Levez les filets du thazard, retirez la peau et la ligne brune de chair rouge, puis raclez la chair blanche à la cuillère pour n'emporter aucune arête, et gardez-la au congélateur dix minutes pour qu'elle reste glaciale. Travaillez-la ensuite au mortier ou au robot par à-coups avec le sel, en incorporant l'eau glacée en trois fois et la fécule à la fin : le sel est ici un ingrédient technique, pas un assaisonnement, car c'est lui qui fait passer les protéines en solution. Quand la pâte est homogène et brillante, ramassez-la en boule et jetez-la violemment dans le saladier depuis une trentaine de centimètres de haut, une soixantaine de fois, jusqu'à ce qu'elle devienne collante, élastique et translucide comme du jade — c'est le geste que les vétérans refusent de confier à une machine, parce qu'aucun robot ne sent le moment où la pâte a viré. Façonnez alors les boulettes en pressant la pâte dans le poing et en cueillant la boule qui sort entre pouce et index à la cuillère mouillée, puis pochez-les dans une casserole d'eau salée à peine frémissante jusqu'à ce qu'elles remontent, deux à trois minutes. Une boulette réussie rebondit d'un bon centimètre si on la laisse tomber sur le plan de travail ; si elle s'écrase mollement, la pâte n'a pas été assez battue ou elle a chauffé pendant le travail.

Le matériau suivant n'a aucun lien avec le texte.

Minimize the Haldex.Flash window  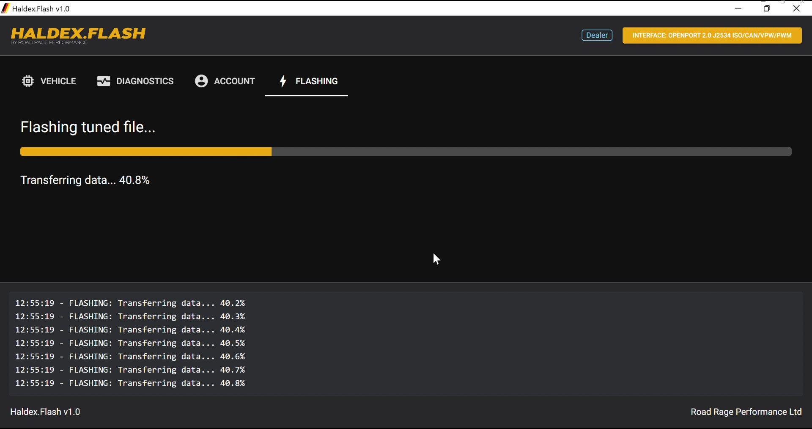738,8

Le pourquoiLe sel dissout la myosine des fibres musculaires du poisson et le battage l'oriente en un réseau protéique qui piège l'eau ; à la cuisson, ce réseau se fige en un gel dense et élastique — c'est ce gel, et non un ajout de féculent, qui donne le rebond caractéristique. La chaleur étant l'ennemie de la manœuvre, tout doit rester en dessous de dix degrés pendant le travail.

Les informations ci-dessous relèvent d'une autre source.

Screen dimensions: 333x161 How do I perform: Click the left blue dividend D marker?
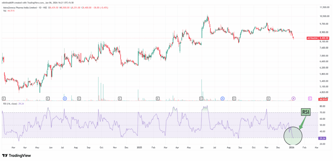click(65, 98)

Détaillez les cent grammes de gras de porc en dés d'un centimètre, mettez-les dans une petite poêle froide avec deux cuillerées d'eau et laissez fondre à feu très doux vingt minutes : l'eau s'évapore d'abord et empêche les dés de brûler avant d'avoir rendu leur graisse. Quand les dés sont dorés, gonflés et croustillants, retirez-les à l'écumoire, égouttez-les sur du papier et salez-les légèrement — ce sont les bak eu phok, les croûtons de lard qui font la réputation des bols penangites et que les habitués commandent en supplément. Dans le saindoux ainsi obtenu, jetez les échalotes émincées finement et laissez-les colorer à feu moyen en remuant sans arrêt, puis retirez-les dès qu'elles prennent une couleur blond doré, jamais brune. Elles continuent de cuire hors du feu et passent du doré à l'amer en une vingtaine de secondes : c'est l'erreur la plus banale et la plus fatale de cette étape. Conservez séparément le saindoux parfumé, les échalotes frites et les croûtons de lard, tous trois indispensables au dressage.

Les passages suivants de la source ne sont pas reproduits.